WHAT YOU WILL DO - Only the lines from the one containing "You are a GUI" through the end of the data belong in the answer; reproduce them exactly.

___ EXTRACTED INFORMATION ___

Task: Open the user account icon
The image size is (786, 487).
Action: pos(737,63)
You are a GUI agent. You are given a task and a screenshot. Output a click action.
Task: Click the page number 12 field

___

WRITTEN SOLUTION -
You are a GUI agent. You are given a task and a screenshot. Output a click action.
Task: Click the page number 12 field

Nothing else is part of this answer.